As the subtitle indicates, its a mystery. In my opinion, this is no bad thing. It gives a focus to the book that is frequently lacking in "here's how they lived after the wedding" sequels.

I started the book expecting Pride & Prejudice meets The Thin Man (without the martinis). Actually, Mr. and Mrs. Darcy, although interested in the central mystery, do less sleuthing than I expected. The mystery itself is rather drawn out too long. I would have preferred the murder earlier in the book and more crime-solving.

Despite a few anachronisms, the author kept the correct period feel without resorting to fake Jane Austen word usage.

I think she did a really good job of keeping the characters true to their originals. The Bingleys suffer a series of minor domestic disasters because they hired household help who had no experience, but needed the jobs.

All-in-all, this is one of the better sequels I've read. I wouldn't mind seeing another "Mr. & Mrs. Darcy mystery".

        Written by Lynne Robson (2/6/2004 2:07 p.m.)
I have just finished reading this book and thoughly enjoyed it. It reminded me of a Agatha Christi Mystery that I read once (with someone called Tuppence in it)

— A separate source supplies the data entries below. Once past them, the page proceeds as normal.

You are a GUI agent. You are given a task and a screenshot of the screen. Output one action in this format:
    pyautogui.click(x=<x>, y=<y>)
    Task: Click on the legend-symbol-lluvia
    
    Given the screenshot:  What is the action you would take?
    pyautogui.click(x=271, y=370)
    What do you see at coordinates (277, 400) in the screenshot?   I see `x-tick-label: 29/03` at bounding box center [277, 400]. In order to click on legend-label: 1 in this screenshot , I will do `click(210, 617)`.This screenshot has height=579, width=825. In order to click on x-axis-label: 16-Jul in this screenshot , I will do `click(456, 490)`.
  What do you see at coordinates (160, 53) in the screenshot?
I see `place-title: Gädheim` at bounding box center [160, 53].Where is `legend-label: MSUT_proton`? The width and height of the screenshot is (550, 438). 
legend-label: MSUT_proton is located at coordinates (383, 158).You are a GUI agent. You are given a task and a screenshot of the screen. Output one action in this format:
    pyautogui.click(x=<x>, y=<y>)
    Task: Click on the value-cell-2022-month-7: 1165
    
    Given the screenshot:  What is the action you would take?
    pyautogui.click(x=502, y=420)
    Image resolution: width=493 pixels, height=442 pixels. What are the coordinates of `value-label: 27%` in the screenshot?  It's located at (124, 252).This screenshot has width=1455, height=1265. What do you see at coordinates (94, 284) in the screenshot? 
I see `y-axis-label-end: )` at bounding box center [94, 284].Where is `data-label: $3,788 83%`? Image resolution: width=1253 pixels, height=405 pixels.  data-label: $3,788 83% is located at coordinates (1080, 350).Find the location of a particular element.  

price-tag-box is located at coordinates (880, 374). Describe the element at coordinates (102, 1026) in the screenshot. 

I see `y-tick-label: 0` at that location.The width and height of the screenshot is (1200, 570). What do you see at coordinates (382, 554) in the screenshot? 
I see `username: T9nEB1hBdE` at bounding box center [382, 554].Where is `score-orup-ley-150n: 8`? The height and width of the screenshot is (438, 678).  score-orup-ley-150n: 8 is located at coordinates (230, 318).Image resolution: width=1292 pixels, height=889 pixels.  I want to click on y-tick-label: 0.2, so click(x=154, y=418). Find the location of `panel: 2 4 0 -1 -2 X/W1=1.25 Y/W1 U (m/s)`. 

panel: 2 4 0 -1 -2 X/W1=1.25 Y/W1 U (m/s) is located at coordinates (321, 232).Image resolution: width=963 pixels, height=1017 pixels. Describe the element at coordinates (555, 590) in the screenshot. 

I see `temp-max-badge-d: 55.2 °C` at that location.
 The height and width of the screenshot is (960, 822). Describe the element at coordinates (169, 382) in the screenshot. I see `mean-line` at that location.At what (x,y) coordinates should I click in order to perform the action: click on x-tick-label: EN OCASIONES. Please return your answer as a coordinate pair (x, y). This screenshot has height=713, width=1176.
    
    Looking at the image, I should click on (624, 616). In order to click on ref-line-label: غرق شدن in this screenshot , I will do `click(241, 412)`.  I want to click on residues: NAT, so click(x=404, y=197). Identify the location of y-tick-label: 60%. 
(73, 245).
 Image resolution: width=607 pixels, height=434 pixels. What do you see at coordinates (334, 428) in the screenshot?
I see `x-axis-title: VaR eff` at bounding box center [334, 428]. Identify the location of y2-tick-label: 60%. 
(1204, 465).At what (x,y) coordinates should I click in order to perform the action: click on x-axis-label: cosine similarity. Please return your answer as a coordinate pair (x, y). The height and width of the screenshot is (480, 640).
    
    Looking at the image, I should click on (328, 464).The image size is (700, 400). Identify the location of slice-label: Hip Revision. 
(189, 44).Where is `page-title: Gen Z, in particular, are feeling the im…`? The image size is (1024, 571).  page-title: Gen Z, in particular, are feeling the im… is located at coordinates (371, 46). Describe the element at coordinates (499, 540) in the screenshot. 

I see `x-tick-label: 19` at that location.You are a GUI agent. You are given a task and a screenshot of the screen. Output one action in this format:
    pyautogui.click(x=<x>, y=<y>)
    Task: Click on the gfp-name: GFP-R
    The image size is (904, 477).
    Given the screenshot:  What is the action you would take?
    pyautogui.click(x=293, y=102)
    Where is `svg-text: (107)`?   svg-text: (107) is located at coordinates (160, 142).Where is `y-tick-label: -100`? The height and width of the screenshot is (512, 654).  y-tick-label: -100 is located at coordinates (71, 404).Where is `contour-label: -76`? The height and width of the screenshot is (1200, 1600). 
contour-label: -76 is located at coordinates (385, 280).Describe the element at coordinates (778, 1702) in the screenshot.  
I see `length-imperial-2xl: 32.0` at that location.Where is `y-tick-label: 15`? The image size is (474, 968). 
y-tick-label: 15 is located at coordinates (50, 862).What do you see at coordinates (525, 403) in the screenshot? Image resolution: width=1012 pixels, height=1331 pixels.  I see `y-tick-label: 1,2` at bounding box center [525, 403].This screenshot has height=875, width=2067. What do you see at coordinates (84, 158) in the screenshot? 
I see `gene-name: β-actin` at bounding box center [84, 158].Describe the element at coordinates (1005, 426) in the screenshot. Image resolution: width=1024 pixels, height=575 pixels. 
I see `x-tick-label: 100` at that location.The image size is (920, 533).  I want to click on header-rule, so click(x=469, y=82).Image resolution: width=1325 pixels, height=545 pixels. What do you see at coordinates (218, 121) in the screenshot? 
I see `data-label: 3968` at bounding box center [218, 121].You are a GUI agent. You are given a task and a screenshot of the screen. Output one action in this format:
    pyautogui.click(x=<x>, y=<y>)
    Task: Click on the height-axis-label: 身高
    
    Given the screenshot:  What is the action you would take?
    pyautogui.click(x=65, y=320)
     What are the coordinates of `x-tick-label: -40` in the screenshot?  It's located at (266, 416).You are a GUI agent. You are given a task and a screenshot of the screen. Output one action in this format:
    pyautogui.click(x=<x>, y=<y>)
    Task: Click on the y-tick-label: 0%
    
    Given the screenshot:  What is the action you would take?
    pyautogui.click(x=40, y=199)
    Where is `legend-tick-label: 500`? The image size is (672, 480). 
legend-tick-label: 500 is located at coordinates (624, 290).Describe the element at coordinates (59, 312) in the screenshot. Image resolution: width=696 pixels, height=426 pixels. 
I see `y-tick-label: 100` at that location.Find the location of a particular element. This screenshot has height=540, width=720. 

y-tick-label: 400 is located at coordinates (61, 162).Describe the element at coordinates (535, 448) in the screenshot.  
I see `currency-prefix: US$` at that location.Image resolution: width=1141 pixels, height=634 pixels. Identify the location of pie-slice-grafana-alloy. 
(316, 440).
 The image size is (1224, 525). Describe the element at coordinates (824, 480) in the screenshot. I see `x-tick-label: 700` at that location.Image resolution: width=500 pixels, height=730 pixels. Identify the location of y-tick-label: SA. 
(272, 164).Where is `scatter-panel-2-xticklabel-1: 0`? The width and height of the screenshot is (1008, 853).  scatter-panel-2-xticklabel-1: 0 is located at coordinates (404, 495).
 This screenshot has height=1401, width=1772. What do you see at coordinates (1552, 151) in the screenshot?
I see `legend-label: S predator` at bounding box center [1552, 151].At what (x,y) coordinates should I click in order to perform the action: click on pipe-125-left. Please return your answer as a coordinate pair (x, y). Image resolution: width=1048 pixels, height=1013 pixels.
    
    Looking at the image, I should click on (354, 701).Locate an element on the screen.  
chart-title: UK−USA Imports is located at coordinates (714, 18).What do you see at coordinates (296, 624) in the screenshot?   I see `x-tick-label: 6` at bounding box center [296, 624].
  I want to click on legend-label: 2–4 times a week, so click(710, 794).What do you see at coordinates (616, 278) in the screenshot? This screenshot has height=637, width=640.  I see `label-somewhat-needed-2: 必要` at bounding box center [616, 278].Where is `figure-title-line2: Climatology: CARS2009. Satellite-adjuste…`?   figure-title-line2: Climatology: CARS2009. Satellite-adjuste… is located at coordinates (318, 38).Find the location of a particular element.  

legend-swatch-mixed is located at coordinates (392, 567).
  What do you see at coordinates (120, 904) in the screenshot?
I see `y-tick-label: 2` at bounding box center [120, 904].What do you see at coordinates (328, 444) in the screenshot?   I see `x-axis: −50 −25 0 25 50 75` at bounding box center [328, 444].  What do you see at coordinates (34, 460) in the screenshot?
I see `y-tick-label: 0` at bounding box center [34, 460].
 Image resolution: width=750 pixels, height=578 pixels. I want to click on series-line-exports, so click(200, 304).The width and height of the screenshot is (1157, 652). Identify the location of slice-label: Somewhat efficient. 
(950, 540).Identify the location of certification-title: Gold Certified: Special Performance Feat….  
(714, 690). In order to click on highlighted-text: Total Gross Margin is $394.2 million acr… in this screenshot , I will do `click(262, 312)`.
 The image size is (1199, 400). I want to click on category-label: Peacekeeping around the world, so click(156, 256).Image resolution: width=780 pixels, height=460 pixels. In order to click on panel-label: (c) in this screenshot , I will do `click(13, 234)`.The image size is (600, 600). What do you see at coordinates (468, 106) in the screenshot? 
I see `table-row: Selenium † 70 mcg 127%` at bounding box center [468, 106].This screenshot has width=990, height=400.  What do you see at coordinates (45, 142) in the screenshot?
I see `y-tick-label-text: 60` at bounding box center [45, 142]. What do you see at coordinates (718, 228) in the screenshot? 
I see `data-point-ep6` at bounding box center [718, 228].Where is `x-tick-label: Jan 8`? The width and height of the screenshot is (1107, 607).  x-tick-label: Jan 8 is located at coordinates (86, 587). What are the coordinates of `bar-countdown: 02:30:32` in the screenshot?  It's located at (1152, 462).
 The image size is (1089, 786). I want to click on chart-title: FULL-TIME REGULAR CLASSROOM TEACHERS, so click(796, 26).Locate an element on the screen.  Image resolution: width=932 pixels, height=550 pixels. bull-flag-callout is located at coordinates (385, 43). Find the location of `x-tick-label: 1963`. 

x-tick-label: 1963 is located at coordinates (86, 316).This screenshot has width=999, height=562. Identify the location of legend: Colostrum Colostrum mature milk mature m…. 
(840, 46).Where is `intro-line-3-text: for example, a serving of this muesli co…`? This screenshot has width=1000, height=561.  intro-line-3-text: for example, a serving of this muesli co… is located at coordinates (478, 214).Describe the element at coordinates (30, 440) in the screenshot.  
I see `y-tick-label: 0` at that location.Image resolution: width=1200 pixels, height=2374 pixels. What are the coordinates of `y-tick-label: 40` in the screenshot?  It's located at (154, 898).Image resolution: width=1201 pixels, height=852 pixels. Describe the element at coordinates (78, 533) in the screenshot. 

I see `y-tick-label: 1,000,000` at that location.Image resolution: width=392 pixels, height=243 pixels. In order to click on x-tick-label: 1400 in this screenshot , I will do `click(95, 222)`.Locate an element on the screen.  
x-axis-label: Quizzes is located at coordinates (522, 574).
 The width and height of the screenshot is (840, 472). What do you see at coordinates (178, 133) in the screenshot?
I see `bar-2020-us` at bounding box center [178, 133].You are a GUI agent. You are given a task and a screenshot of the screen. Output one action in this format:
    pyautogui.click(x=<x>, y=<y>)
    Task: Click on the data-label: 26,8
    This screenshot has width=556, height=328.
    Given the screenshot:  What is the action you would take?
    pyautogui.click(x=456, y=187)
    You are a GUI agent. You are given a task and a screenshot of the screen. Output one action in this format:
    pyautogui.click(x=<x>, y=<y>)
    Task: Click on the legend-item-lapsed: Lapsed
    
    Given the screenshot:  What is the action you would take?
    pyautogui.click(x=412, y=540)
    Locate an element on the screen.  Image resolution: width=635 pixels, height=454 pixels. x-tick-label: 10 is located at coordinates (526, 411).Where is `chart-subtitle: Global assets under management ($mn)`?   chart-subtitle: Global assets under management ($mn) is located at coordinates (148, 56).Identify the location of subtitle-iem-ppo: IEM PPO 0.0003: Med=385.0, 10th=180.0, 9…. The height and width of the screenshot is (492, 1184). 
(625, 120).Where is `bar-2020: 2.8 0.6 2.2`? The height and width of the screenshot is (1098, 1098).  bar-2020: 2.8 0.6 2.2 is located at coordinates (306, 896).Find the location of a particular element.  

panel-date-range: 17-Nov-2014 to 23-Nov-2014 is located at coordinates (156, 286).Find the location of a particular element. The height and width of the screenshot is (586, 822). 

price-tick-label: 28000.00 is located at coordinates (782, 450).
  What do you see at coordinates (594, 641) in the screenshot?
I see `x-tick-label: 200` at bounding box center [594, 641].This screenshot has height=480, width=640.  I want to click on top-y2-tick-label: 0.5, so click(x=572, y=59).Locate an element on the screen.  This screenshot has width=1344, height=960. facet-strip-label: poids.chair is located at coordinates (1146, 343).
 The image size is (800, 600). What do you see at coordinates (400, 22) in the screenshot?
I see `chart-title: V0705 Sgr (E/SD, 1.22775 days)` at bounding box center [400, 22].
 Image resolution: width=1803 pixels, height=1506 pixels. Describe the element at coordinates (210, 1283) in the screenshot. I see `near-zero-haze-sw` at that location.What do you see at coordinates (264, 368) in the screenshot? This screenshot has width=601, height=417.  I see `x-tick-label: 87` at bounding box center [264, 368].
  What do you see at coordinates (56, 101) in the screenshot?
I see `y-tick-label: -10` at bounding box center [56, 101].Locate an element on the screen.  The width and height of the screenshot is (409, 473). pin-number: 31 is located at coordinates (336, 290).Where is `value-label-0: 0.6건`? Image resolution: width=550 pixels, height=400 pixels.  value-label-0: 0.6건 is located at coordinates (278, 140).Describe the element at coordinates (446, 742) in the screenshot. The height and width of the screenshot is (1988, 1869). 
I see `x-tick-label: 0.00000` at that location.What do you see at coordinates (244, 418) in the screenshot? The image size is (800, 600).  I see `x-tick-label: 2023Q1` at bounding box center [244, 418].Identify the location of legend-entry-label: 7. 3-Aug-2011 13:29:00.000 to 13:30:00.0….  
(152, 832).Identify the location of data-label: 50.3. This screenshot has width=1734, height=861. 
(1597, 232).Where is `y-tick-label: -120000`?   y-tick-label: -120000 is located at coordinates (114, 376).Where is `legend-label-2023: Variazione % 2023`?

I really felt sorry for Caroline in many ways, and found that all the time I was thinking that she was being drugged in some way. Her Husband seemed to be a nice person and his friend a bit on the weird side who was into the magical mystical methods used by the ancients. Many mysterious things happen to Caroline and then to the Bingley's. Some sets fire to Jane and Charles's bedroom, a carriage wheel pin is disloged on their carrage which causes it to overturn. Then a murder happens, Elizabeth and Darcy are there to save the day it is a wonderful book well written and thought out. I would recommend it to everyone who loves pride and prejudice. It is one of the better sequels out there.

       Review by Linda Waldemar, 16 February 2004
Almost immediately after the wedding of the Bennet sisters to Mr Bingley and Mr Darcy, they all become embroiled in a series of mishaps. Caroline Bingley announces her imminent marriage to a wealthy American plantation owner, Frederick Parrish. The Bingleys and Darcys remove to London for the nuptials. Very soon after the wedding, very strange happenings begin to take place. Mrs. Parrish starts to act very strangely. It is decided that they should all go to Netherfield to aid in Caroline's recovery. The stay in Hertfordshire is also plagued with accidents and strange goings on.  Mr and Mrs Darcy note all and try to determine what it happening. They really become embroiled when one of the guests is murdered.  With intelligence and curiousity and not a little danger, they finally discover the real culprit.

I found this book to be absolutely delightful. The mystery was satisfying. The Jane Austen's characters who were present were very familiar. Mr and Mrs Darcy were intelligent, articulate, observant. Their relationship with each other was loving and playful. I really enjoyed the quick and entertaining novel and can sincerely recommend it.

        Written by Lia (June 7, 2004 )
I found it not terribly Austenesque.